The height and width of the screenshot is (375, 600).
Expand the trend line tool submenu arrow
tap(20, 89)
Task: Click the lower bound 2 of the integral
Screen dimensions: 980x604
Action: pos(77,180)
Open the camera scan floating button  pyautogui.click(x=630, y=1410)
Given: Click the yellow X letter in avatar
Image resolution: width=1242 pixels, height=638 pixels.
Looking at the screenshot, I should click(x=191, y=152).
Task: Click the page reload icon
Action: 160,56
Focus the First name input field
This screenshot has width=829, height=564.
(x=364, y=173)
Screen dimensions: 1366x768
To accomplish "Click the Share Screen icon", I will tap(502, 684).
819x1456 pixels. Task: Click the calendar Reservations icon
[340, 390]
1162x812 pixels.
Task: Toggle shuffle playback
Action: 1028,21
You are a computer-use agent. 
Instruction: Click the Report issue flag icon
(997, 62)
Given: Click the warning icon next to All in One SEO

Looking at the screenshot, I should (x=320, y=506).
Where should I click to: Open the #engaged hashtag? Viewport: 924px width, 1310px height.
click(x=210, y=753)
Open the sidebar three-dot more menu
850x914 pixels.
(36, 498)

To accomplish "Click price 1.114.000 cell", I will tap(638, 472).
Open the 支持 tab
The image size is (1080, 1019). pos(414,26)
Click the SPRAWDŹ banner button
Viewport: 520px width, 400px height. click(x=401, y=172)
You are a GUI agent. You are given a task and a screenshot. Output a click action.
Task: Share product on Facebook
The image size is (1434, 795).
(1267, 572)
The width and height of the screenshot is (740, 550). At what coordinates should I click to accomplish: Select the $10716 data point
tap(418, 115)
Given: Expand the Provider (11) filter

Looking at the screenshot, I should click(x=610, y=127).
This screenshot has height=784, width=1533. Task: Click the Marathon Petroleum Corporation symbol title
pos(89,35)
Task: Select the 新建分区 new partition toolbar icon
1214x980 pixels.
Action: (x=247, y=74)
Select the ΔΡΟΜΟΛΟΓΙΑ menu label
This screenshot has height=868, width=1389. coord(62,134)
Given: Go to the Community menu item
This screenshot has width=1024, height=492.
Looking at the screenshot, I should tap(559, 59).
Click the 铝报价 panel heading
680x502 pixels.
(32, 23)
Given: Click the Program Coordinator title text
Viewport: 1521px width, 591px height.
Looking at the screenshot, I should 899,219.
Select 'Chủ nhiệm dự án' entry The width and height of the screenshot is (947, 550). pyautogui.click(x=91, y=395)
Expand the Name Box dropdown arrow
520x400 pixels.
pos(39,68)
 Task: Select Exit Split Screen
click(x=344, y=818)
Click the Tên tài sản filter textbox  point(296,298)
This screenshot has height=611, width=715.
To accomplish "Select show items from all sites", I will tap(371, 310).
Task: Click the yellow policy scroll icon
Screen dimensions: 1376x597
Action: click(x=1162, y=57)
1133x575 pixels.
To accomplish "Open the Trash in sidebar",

_____

ASSIGNMENT: Please give the number of lines above that contain "will", without any other words.

ANSWER TO THIS PROBLEM: 3